Escrita por: Redação Fellows Mkt & Co.
11/10/2012 09:08

“Cutucar” ou espremer espinhas pode gerar problemas.

Então o namorado e a namorada estão ali, na beira da piscina, e a garota (ou vice-versa) inventa de... espremer as espinhas de seu amor. Não é bonito? Claro que não.

Além de ser uma completa falta de educação e de higiene, o gesto pode trazer consequências negativas do ponto de vista da saúde. Afinal, quem nunca ouviu que não se deve espremer espinhas?

Em questão da higiene da pele (e do bem-estar em quem está próximo...) o conselho faz sentido. Espremer cravos e espinhas, além de não ser nada elegante, pode trazer muito mais problemas do que benefícios.

Por que não é uma boa ideia espremer? O problema começa com os milhares de pequenos seres que estão em nossa pele, em nossas mãos, unhas e dedos exatamente neste instante: as bactérias. Elas estão em quase todos os lugares, apenas esperando por uma oportunidade de ter acesso a nosso corpo. Como quem vai dar aquela “espremida” na espinha muito provavelmente não esterilizou as mãos, é quase certo que o local acabará infectado por esses organismos. Quando isso acontece, o local pode inflamar e infeccionar, causando complicações.

Mas este é apenas um dos problemas que podem acontecer: a espinha pode também, por exemplo, “explodir” na parte interna da pele, gerando uma inflamação maior e um aspecto ainda pior. Além disso, podem surgir cicatrizes, que depois podem acompanhar a pessoa pelo resto da vida.

Outro problema é a espinha transformar-se em cisto; uma espécie de bolsa contendo material orgânico em seu interior – normalmente sebo. Quando isto ocorre, deve-se consultar um médico – que possivelmente indicará que o cisto seja tratado, pois é um local potencialmente propenso a infecções. E atenção: só um médico pode remover um cisto ou indicar o tratamento a ser adotado. Jamais se deve tentar “espremer” um cisto, pois isso pode fazê-lo aumentar de tamanho, “explodir” para dentro da pele e também facilitar a infecção.

Mas, se não se deve espremer cravos e espinhas, então o que fazer? Quem tem este problema de pele (que é muito comum na adolescência, mas às vezes pode fazer parte também da vida dos adultos) precisa procurar um profissional especializado, principalmente um médico dermatologista.
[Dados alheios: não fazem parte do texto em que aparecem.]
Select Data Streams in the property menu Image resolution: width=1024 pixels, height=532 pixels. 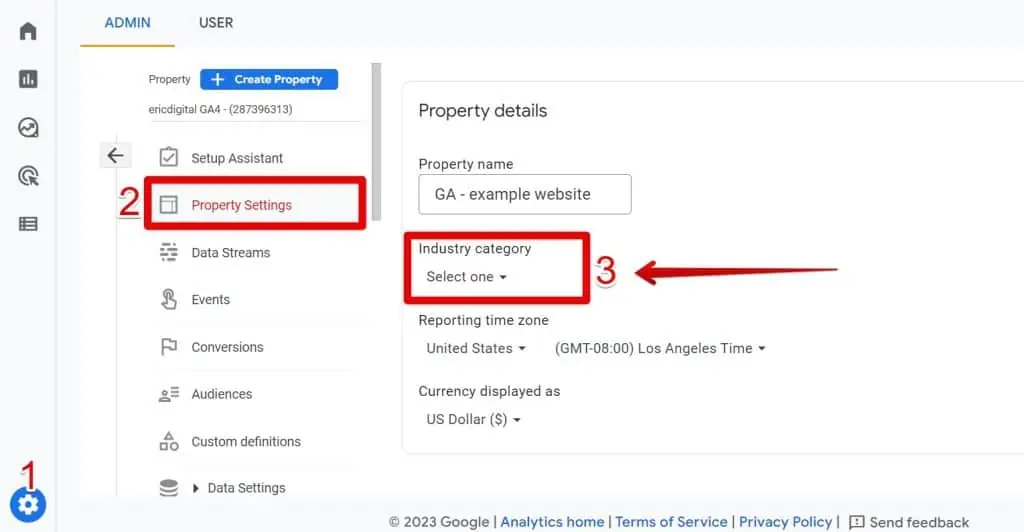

Há vários tipos de tratamento que podem ser prescritos, alguns dos quais, por exemplo, envolvendo o uso de sabonetes ou cremes especiais que ajudam a pele a “secar” esses incômodos.

Com a ajuda desses profissionais, muito provavelmente as espinhas poderão ser combatidas com eficácia, e com o passar do tempo serão apenas lembranças de uma fase da vida – sem complicações, sem cicatrizes.

Publicado originalmente em 11/10/2012.